La méthode sans larmes
Alléluia, j’ai trouvé le prof d’arabe idoine…un Français, pédagogue, bilingue, marié à une Libanaise ayant l’ambition d’ouvrir une école de langue. Je vais lui servir de cobaye. Il a déjà mis en ligne une méthode récupérée sur des manuels conçus par un vieux religieux de la congrégation de Charles de Foucault. Un certain Jean Leroy, aujourd’hui, âgé de 80 ans, qui a hébraïsé son nom et se trouve l’autre coté du fleuve Litani, dans un couvent à Jérusalem (c'est-à-dire en territoire ennemi).

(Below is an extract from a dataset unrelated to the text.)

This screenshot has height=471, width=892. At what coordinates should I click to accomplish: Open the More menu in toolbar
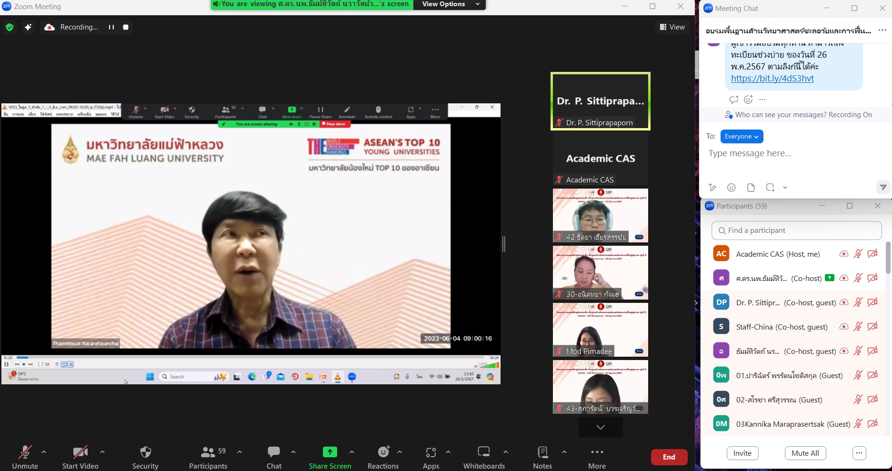coord(597,452)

Mais Internet se fout des frontières conflictuelles et mon prof de Beyrouth correspond régulièrement avec l’octogénaire en Israël pour lui demander conseil dans l’adaptation de son manuel.
La méthode s’appelle « les cours d’Abou Youssef ou l’arabe sans larmes (sic)». C’est certain, je rigole davantage que je ne pleure en feuilletant le manuel : l’auteur explique ainsi que telle lettre arabe est un « son vague qui navigue suivant les gens et les régions »
Depuis hier, j’annone à haute voix les dialogues d’Abou Youssef sur la terrasse, dans la cuisine, et sous la douche. Mes voisins qui partageaient jusqu’à présent mes disques de salsa et de zouc doivent penser que j’ai viré ma cuti à l’approche du ramadan. Répéter les phrases de « la méthode sans larmes » ou psalmodier le Coran, la confusion est possible.
Le Ramadan commencent en effet jeudi et déjà la rue Hamra se couvre de drapeaux blanc et vert. Dans le journal L’Orient le Jour, un article met en garde les diabétiques contre le jeun…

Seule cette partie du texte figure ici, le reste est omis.